## Exercise passage:

- Opening Delimiter -

In October 2014, the British Government agreed to send 12 members of the 2nd Battalion, The Yorkshire Regiment (2 YORKS) into Irbil to train Peshmerga on how to use UK-supplied heavy machine guns. The number of British troops involved in this training mission eventually rose from 12 to 50 before being bolstered by an additional batch of British troops numbering in the "low hundreds". It was also disclosed that a small team of "combat-ready" troops were sent along with them to provide force protection. By 2016, an additional 30 troops were deployed to train Iraqi forces, which brought the total number of deployed British troops in Iraq to 300. The British Army had also trained over 31,000 Iraqi and Peshmerga fighters.

In 2016, a squadron of up to 80 Royal Engineers was deployed to help construct better training facilities at the Al Asad Airbase. This was followed by a six-month deployment of 44 Royal Engineers of 5 Armoured Engineer Squadron, 22 Engineer Regiment to Al Asad Airbase in 2017. This brought the number of British personnel at the base to more than 300 and the total in Iraq to around 600.

In January 2017, the BBC reported that L/Cpl Scott Hetherington died in a "shooting accident" at Camp Taji, Iraq. Hetherington was a member of the Force Protection Platoon, Blenheim Company, 2nd Battalion Duke of Lancaster's Regiment; he was the first British soldier to die in Iraq in almost eight years. About 150 soldiers from the battalion were being deployed to Iraq for a period of six months, forming part of a 500-strong force being sent to train Iraqi and Kurdish security forces.

- Closing Delimiter -

## Activity 1:
Do the following statements agree with the passage on British troops in Iraq? For each, answer yes or no and quote the words of the passage that decide it.
(a) The first group sent to Irbil in October 2014 was made up of 12 troops.
(b) The 2017 deployment of Royal Engineers to Al Asad Airbase lasted one year.
(c) L/Cpl Scott Hetherington belonged to Blenheim Company.
## Activity 2:
Reproduce everything in the passage on British troops in Iraq from "In October 2014, the" down to "and Peshmerga fighters.".

## Information provided:
- Opening Delimiter -

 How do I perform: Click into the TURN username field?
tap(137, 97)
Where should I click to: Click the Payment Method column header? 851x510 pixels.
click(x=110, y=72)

- Closing Delimiter -

## Task result 1:
(a) Yes: "agreed to send 12 members of the 2nd Battalion, The Yorkshire Regiment (2 YORKS) into Irbil"
(b) No: "a six-month deployment of 44 Royal Engineers"
(c) Yes: "Hetherington was a member of the Force Protection Platoon, Blenheim Company"

## Task result 2:
In October 2014, the British Government agreed to send 12 members of the 2nd Battalion, The Yorkshire Regiment (2 YORKS) into Irbil to train Peshmerga on how to use UK-supplied heavy machine guns. The number of British troops involved in this training mission eventually rose from 12 to 50 before being bolstered by an additional batch of British troops numbering in the "low hundreds". It was also disclosed that a small team of "combat-ready" troops were sent along with them to provide force protection. By 2016, an additional 30 troops were deployed to train Iraqi forces, which brought the total number of deployed British troops in Iraq to 300. The British Army had also trained over 31,000 Iraqi and Peshmerga fighters.